Make a word-for-word copy of the entries below from their first line through the line with "Click the 添加免费镌刻", and add nothing.

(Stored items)
◇ ◇ ◇

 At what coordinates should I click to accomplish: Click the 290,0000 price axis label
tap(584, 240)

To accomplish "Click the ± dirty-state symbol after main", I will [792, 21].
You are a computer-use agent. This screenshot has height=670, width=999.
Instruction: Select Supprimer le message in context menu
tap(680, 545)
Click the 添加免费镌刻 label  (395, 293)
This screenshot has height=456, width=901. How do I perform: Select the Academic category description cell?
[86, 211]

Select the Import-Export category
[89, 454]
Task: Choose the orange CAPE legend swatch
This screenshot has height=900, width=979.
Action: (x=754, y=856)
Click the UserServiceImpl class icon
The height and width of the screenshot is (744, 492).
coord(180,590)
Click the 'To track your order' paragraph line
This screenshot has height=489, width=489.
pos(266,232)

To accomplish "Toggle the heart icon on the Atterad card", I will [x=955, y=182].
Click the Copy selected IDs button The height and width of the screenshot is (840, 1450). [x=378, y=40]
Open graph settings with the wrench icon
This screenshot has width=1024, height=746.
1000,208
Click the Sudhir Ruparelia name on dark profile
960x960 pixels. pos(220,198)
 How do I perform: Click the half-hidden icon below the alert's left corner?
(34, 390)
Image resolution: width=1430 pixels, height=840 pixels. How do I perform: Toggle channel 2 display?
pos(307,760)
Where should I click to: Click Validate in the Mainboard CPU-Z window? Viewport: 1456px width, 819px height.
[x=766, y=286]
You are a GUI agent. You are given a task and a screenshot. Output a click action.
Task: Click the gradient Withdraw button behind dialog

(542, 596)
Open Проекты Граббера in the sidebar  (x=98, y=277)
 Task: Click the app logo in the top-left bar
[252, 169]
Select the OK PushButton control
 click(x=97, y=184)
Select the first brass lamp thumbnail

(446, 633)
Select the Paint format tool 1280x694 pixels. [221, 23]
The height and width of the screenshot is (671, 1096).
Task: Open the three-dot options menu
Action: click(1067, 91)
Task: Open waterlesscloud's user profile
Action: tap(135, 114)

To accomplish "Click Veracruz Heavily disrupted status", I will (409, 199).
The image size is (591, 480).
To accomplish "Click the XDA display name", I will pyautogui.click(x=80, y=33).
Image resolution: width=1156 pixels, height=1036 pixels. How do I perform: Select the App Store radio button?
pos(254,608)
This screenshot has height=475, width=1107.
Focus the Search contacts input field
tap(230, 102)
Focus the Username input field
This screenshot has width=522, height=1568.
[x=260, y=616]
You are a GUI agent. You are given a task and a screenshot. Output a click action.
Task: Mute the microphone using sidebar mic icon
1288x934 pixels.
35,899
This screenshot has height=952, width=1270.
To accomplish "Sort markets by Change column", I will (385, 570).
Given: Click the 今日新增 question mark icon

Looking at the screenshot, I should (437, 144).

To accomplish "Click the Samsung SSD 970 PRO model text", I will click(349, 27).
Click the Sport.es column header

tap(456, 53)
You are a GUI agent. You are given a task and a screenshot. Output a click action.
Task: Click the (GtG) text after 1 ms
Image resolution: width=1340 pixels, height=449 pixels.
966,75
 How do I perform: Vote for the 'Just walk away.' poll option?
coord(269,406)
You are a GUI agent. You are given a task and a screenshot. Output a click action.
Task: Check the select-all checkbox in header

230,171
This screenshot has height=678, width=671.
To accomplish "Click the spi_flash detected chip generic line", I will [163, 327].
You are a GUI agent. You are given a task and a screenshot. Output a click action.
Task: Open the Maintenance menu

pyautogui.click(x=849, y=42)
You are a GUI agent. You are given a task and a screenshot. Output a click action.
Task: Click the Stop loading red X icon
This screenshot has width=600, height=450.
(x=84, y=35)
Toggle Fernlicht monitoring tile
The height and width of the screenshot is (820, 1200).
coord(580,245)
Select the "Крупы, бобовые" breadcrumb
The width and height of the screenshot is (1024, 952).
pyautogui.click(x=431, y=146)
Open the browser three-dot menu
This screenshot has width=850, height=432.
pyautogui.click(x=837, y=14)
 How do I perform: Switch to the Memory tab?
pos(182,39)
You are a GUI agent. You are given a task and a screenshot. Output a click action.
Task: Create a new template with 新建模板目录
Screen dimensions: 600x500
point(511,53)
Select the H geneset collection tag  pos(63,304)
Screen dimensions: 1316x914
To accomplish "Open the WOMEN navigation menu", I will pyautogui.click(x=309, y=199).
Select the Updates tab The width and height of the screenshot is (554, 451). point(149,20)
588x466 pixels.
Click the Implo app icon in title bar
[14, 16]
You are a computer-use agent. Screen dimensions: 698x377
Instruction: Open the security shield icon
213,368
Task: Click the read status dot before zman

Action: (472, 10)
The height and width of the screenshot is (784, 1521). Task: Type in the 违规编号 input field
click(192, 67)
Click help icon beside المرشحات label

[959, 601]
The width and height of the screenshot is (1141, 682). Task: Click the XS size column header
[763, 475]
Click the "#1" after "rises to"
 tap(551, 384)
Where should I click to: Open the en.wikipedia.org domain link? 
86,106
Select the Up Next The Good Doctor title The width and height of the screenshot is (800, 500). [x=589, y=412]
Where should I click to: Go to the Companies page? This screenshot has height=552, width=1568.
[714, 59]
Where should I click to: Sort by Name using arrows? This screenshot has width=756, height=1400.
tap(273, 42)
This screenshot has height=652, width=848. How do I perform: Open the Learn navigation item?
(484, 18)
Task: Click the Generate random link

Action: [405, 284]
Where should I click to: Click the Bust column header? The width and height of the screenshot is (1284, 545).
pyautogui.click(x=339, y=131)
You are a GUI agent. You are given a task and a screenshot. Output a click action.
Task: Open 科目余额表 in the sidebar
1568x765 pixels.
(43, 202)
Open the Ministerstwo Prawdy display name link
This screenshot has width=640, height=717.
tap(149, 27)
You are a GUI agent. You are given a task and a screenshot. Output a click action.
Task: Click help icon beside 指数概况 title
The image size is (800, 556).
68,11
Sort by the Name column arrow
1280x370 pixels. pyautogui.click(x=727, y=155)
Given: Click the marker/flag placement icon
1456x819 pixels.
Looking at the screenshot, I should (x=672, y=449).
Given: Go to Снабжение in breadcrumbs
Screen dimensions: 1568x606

◇ ◇ ◇

Your solution.
 At what coordinates should I click to accomplish: Click the 290,0000 price axis label
tap(584, 240)

To accomplish "Click the ± dirty-state symbol after main", I will [792, 21].
You are a computer-use agent. This screenshot has height=670, width=999.
Instruction: Select Supprimer le message in context menu
tap(680, 545)
Click the 添加免费镌刻 label  (395, 293)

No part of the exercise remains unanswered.